With the line containing "This screenshot has width=1297, height=924." as the first line and the last line of the records as the final one, reproduce that range exactly.
*-*-*
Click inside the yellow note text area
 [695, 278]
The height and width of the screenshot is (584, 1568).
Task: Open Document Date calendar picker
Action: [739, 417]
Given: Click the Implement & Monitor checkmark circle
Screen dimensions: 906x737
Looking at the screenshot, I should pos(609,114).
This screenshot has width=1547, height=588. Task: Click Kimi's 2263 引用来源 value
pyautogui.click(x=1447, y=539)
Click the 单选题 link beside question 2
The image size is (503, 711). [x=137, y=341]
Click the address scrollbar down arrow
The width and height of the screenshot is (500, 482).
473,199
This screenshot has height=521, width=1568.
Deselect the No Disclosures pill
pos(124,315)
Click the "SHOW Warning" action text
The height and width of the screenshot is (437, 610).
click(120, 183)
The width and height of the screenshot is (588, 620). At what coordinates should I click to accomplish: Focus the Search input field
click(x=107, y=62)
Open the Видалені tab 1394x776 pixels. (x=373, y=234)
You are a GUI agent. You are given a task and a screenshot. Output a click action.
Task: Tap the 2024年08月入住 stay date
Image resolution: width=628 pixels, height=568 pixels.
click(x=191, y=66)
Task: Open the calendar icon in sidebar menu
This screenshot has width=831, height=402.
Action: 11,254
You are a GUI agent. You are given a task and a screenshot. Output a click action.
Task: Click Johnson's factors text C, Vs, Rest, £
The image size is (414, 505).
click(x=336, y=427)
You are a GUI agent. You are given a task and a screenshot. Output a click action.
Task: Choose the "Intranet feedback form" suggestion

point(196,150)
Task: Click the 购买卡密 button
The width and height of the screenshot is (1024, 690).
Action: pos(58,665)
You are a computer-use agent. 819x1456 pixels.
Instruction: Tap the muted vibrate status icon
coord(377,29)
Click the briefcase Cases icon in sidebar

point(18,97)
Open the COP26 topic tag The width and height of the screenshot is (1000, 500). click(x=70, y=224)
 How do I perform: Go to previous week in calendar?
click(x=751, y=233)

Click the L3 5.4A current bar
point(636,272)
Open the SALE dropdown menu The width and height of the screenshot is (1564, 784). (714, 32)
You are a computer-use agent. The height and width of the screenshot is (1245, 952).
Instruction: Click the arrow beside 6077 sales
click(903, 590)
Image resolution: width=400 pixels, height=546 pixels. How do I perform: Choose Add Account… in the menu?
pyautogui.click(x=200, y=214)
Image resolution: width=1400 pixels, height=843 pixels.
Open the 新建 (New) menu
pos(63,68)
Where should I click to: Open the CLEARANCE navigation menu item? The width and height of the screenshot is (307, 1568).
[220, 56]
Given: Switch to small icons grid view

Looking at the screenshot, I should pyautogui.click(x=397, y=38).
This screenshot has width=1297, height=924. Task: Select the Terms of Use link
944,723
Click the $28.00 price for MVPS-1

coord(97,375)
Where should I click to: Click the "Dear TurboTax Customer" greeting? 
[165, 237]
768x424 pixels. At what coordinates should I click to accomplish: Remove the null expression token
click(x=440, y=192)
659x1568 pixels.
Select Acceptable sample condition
*-*-*
▸ **ANSWER BOX**
This screenshot has width=1297, height=924. Task: Select the Terms of Use link
944,723
Click the $28.00 price for MVPS-1

coord(97,375)
Where should I click to: Click the "Dear TurboTax Customer" greeting? 
[165, 237]
768x424 pixels. At what coordinates should I click to accomplish: Remove the null expression token
click(x=440, y=192)
659x1568 pixels.
Select Acceptable sample condition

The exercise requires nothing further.